— WORK REQUEST —
Nothing but an exact copy is wanted: the line with "Image resolution: width=797" and each line after it in the data below, last line included.

Collected data
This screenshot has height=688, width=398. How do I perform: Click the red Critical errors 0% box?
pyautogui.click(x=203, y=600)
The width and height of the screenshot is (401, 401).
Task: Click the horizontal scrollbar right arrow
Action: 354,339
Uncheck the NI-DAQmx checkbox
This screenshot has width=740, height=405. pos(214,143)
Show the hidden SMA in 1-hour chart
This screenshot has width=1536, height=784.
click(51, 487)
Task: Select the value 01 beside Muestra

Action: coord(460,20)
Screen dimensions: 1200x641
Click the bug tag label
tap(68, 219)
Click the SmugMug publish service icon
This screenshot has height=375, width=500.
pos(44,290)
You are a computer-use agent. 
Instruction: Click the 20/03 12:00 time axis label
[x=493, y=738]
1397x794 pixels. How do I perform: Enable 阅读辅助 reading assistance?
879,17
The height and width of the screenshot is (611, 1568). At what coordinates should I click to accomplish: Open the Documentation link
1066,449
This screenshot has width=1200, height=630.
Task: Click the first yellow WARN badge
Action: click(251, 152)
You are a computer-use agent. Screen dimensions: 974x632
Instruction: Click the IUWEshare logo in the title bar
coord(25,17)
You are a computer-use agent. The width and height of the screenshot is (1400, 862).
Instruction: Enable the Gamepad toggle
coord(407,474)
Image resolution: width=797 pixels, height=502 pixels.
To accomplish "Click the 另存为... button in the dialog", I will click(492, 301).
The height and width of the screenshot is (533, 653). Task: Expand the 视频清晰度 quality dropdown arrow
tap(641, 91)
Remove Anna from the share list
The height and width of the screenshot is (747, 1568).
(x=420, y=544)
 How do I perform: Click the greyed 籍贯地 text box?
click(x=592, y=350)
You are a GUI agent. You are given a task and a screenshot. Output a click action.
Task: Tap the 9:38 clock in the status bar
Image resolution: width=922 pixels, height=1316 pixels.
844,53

— ANSWER SECTION —
Image resolution: width=797 pixels, height=502 pixels.
To accomplish "Click the 另存为... button in the dialog", I will click(492, 301).
The height and width of the screenshot is (533, 653). Task: Expand the 视频清晰度 quality dropdown arrow
tap(641, 91)
Remove Anna from the share list
The height and width of the screenshot is (747, 1568).
(x=420, y=544)
 How do I perform: Click the greyed 籍贯地 text box?
click(x=592, y=350)
You are a GUI agent. You are given a task and a screenshot. Output a click action.
Task: Tap the 9:38 clock in the status bar
Image resolution: width=922 pixels, height=1316 pixels.
844,53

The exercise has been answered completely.